Я проснулся от того, что в глаза мне било яркое солнце, проникающее сквозь веки и задубевший от крови шарф, которым я пытался закрываться. Поначалу я даже не мог понять, где нахожусь, и что вообще происходит. Картина сегодняшнего (или уже вчерашнего?) дня расплывалась перед глазами, неумолимо ускользая подобно сновидению. Всё тело ломило то ли от усталости, то ли от боли, то ли от всего вместе, и только сейчас, при дневном свете и в трезвом рассудке я смог разглядеть, во что превратилась моя одежда и тело под ней.

Вся грудь была покрыта кровоподтёками и черными синяками, как и всё правое предплечье, на которое я приземлился при падении с лошади.
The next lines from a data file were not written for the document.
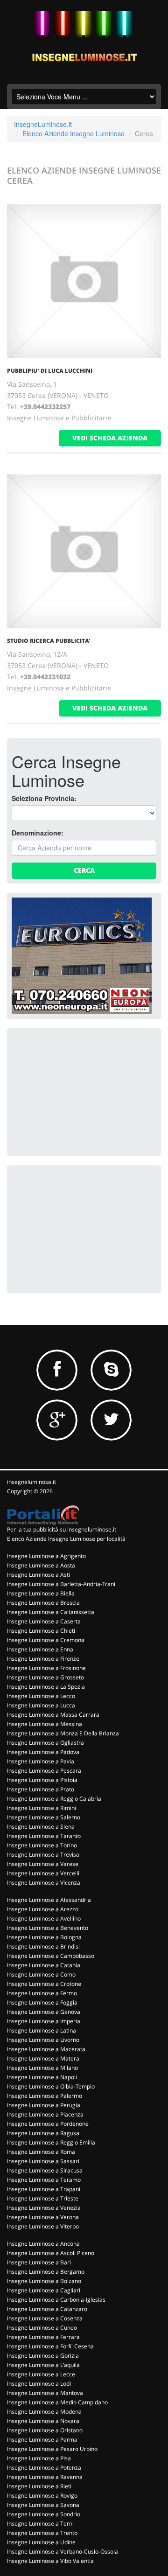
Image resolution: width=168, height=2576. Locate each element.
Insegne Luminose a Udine (41, 2542)
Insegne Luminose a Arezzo (42, 1909)
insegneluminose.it (31, 1482)
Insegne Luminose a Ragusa (43, 2133)
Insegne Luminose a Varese (42, 1864)
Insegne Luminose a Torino (42, 1845)
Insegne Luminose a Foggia (42, 2002)
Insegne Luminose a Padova (43, 1752)
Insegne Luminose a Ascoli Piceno (50, 2253)
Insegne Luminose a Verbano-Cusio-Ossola (62, 2551)
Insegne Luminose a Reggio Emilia (51, 2142)
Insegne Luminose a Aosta (41, 1565)
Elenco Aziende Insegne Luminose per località (66, 1539)
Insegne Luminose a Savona (43, 2505)
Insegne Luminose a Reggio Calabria (54, 1799)
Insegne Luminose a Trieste (42, 2198)
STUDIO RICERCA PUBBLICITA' (49, 641)
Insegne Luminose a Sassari (43, 2161)
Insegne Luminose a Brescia (43, 1603)
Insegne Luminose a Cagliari (43, 2290)
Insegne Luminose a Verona (43, 2217)
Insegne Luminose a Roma (41, 2152)
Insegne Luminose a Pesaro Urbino (52, 2449)
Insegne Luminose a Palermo (44, 2096)
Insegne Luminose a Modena (44, 2412)
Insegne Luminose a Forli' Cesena (50, 2346)
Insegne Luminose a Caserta (44, 1621)
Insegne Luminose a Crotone (44, 1984)
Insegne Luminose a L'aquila (43, 2365)
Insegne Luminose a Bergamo (45, 2272)
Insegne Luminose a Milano (42, 2068)
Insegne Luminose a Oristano (45, 2430)
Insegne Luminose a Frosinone (46, 1668)
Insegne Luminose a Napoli (42, 2077)
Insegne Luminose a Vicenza (43, 1883)
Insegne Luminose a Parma (42, 2440)
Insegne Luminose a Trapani (43, 2189)
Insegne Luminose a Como (41, 1974)
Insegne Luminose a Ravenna (45, 2477)
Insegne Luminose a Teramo (44, 2180)
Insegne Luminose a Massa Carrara (53, 1715)
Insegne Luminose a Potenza (44, 2468)
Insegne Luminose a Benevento (47, 1928)
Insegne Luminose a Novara (43, 2421)
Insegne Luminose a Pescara (44, 1771)
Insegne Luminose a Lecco (41, 1696)
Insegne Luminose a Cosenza (45, 2318)
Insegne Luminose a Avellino (44, 1918)
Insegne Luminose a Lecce (41, 2374)
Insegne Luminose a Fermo (42, 1993)
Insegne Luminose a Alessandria (49, 1900)
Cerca (84, 870)
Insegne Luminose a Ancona (43, 2244)
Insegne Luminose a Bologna (44, 1937)
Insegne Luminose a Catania (43, 1965)
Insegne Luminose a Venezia (44, 2208)
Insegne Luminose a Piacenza (45, 2114)
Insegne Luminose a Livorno (43, 2040)
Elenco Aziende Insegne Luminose (73, 133)
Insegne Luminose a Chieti (41, 1631)
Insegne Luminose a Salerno (43, 1817)
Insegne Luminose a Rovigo (42, 2495)
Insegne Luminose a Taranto (44, 1836)
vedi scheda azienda (109, 437)
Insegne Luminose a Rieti (39, 2486)
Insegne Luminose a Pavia (40, 1761)
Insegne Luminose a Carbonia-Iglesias (56, 2300)
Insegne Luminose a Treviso (43, 1855)
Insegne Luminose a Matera (43, 2058)
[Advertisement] (82, 1091)
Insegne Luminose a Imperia (43, 2021)
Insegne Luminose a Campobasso (50, 1956)
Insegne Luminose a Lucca (41, 1705)
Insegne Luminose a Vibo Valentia (50, 2561)
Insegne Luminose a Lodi (39, 2384)
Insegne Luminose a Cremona (45, 1640)
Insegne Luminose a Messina (44, 1724)
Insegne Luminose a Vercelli (43, 1873)
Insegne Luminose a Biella (41, 1593)
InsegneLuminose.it (43, 124)
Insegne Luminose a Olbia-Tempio (51, 2086)
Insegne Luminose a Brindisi (43, 1946)
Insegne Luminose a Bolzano (44, 2281)
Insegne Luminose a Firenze (43, 1659)
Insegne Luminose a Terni (40, 2523)
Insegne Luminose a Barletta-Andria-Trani (61, 1584)
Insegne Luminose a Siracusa (45, 2170)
На правой ноге обнаружился длинный, но неглубокий разрез, начинающийся почти у самой стопы и заканчивающийся у колена: здесь сказался недостаток облегченной брони. Одежда застыла кроваво-грязной коркой и прилипла к телу. Лицо заплыло и болело так, будто превратилось в один большой синяк, а во рту я не досчитался пары зубов с правой стороны, обломки которых теперь неприятно кололи щёку. В общем и целом можно было сказать, что из боя я вышел практически без единой царапины, учитывая ту мясорубку, в которой мы оказались и которую пережили не иначе как с высшей помощью. Всё произошедшее показалось мне каким-то чудовищным сном, и чем больше я о нём думал, тем более утверждался в мысли, будто большая часть вчерашнего боя мне действительно приснилась. Поглядев на валяющийся рядом со мной доспех, который весил никак не меньше пятидесяти фунтов, я ещё больше усомнился в том, что вчерашние чудеса лёгкой атлетики были исполнены именно мной.

Но самым странным явлением, яркой звездой выделяющимся на фоне чернеющих небес вчерашнего дня, был Трибун. Дотронувшись до рукояти, я не почувствовал ничего, кроме шершавости рукояти, никакого прилива сил, как это было еще не так давно. Да, меч превосходил в прочности все прочие, но никогда прежде мне не доводилось видеть, чтобы подобным ему рассекали доспешного человека пополам вместе с щитом. Это было попросту немыслимо. От нахлынувших воспоминаний меня затрясло, и я снова испугался того, что схожу с ума. Наверное, стоило спросить совета у Цикуты, хотя я и понимал, что толку в этом не будет никакого.

 

Стояла страшная жара и не осталось и следа от вчерашней метели. Поле битвы запеклось коркой, на которой в великом множестве виднелись свежие отпечатки ног. Большую часть тел уже убрали, сложив их в четыре десятка «поленниц», иначе и не скажешь. Уштары также предавали своих мертвых огню, используя в качестве топлива не дерево, ценившееся в пустыне на вес золота, а земляное масло, использующееся как основа для боевой зажигательной смеси на огненосном флоте. Сколько теперь ждать подвозов? Два дня, неделю? Мы наверняка не двинемся дальше, пока мертвые не упокоятся так, как того требует Антартес. Я сильно сомневался в том, что душа может остаться в теле, пока физическая оболочка не обратится в пепел, но, кроме меня, похоже, больше в этом никто не испытывал сомнений. Нет ничего хуже для бессмертной души, чем оказаться запертой в темнице из разлагающейся плоти, и даже враг достоин нормального погребения. Я же всегда считал, что гораздо страшнее оказаться в темнице из плоти горящей и обугливающейся, ведь кто знает, в какой именно момент твоя несчастная душа всё-таки решится оставить своё бренное тело.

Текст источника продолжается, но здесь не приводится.